The Myths of Gifted ChildrenAmy Kuras
Every parent thinks their kid is a genius. But for some people, their kids actually are far above the norm. They’re not just good in school — as a matter of fact, sometimes they are not good in school at all. Instead, they fall into the category of “gifted children.”
Actually, the idea that “gifted children do very well in school” is one of many myths about gifted children. They often are either so bored they sort of mentally check out of school, or their brain is simply wired differently and a traditional classroom just can’t meet their needs. Because of that, they often do poorly when it comes to grades, although they might be doing things like writing a novel or conducting scientific experiments in their spare time.
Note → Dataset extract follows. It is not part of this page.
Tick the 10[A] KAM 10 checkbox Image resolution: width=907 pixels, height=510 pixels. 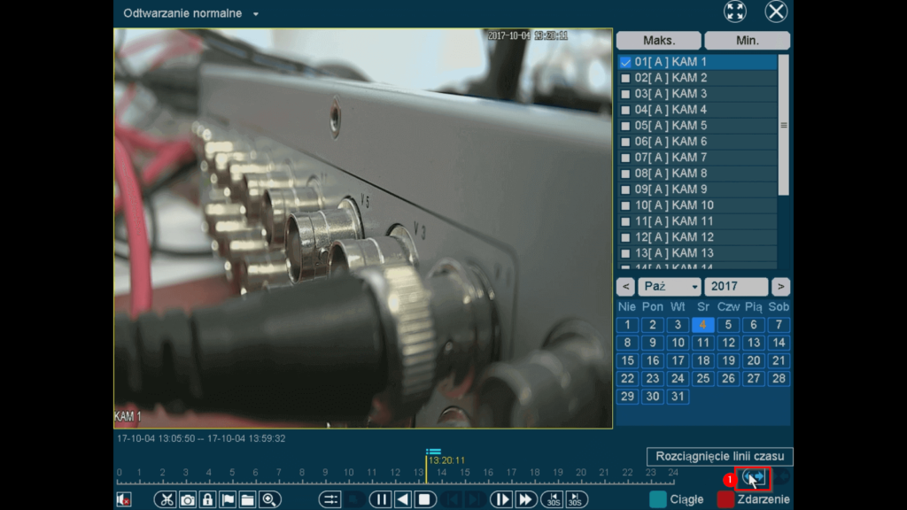click(625, 205)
In 1982, Gifted Child Quarterly, the journal published by the National Association for Gifted Children, published an article on myths about educating gifted children. In their current issue, the journal gave the research a fresh look and found that most of the myths remain, and some new ones have joined them. Among those are:
* Creativity is too difficult to measure
* Gifted education means having a program
* High ability students don’t face problems and challenges
* It’s “fair” to teach all children the same way
* Advanced Placement (AP) is an adequate secondary program.
I think anyone who’s watched these kids struggle in school would agree that while traditional schools might do a great job of educating the kids within the spectrum of normal, they’re not so good about dealing with anyone outside that group. I don’t have any answers. Do you?